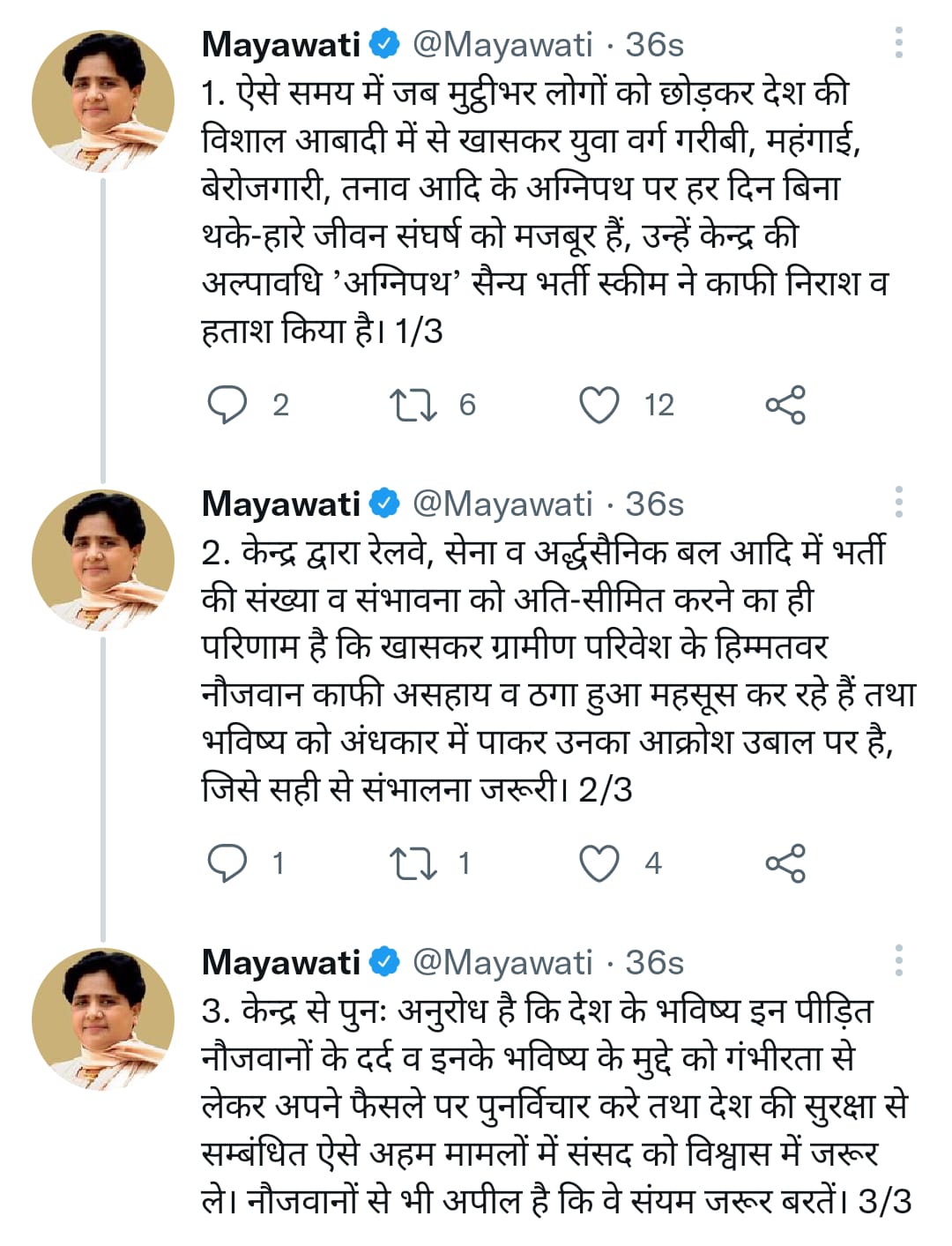Reply to the first tweet marked 1/3
Image resolution: width=952 pixels, height=1246 pixels.
[227, 405]
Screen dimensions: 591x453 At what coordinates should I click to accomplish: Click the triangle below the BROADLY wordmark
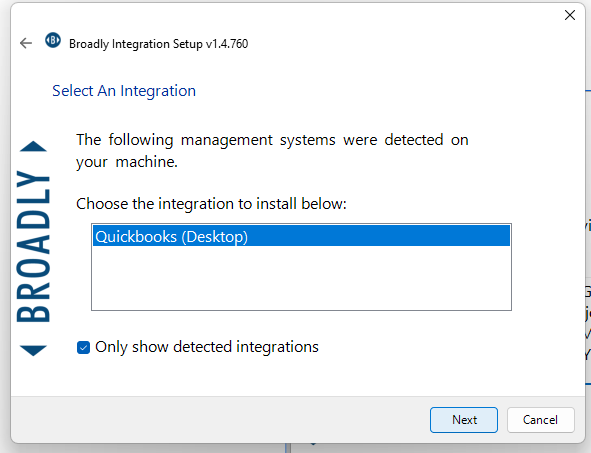click(33, 350)
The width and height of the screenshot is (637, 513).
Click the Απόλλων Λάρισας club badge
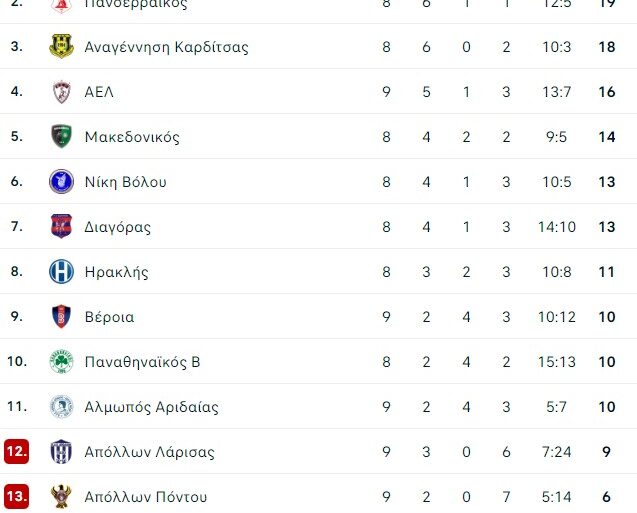(x=61, y=452)
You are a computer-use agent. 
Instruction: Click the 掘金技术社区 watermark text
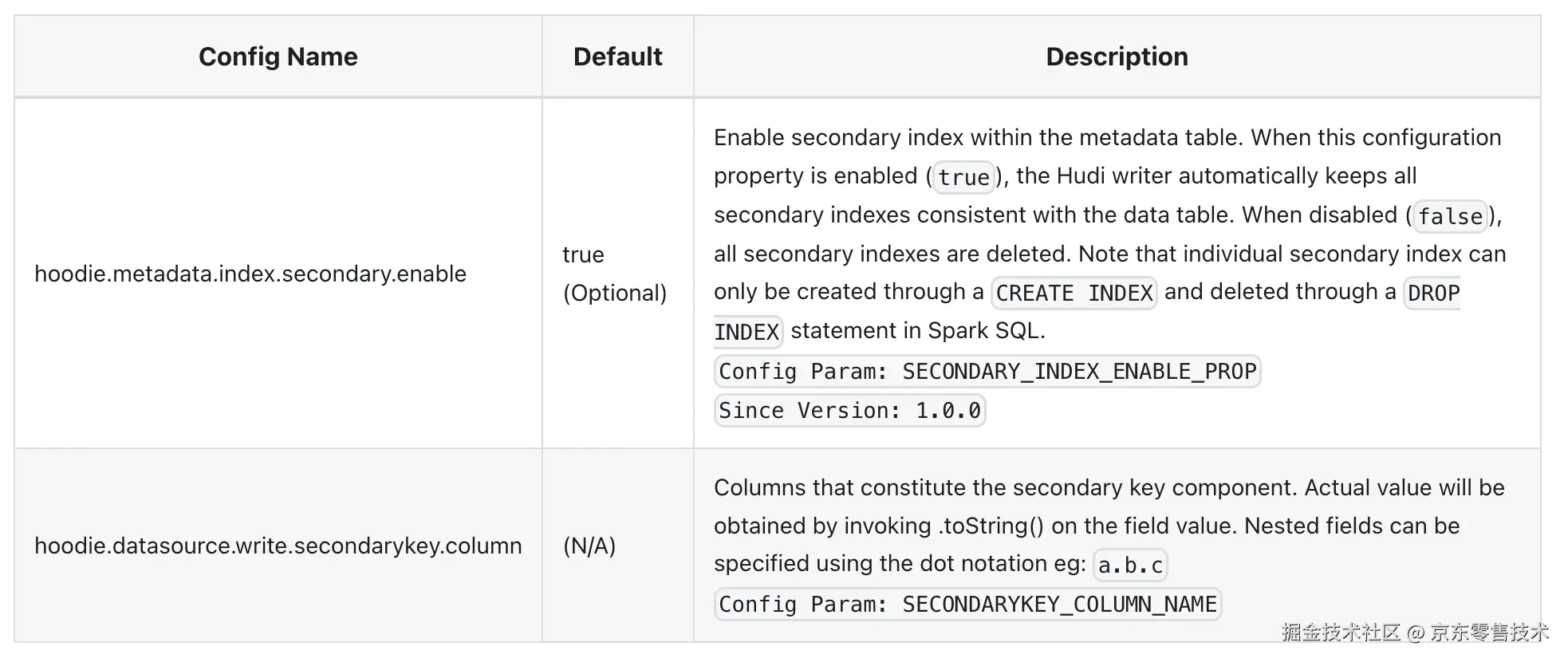pyautogui.click(x=1341, y=632)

# # # # # # #

• About this exercise
Reproduce nothing but the lines from the line containing "Screen dimensions: 591x453" through the last line of the data above, exactly as written and without pictures.

• Finished task
Screen dimensions: 591x453 At what coordinates should I click to accomplish: Click the triangle below the BROADLY wordmark
click(33, 350)
The width and height of the screenshot is (637, 513).
Click the Απόλλων Λάρισας club badge
(x=61, y=452)
You are a computer-use agent. 
Instruction: Click the 掘金技术社区 watermark text
pyautogui.click(x=1341, y=632)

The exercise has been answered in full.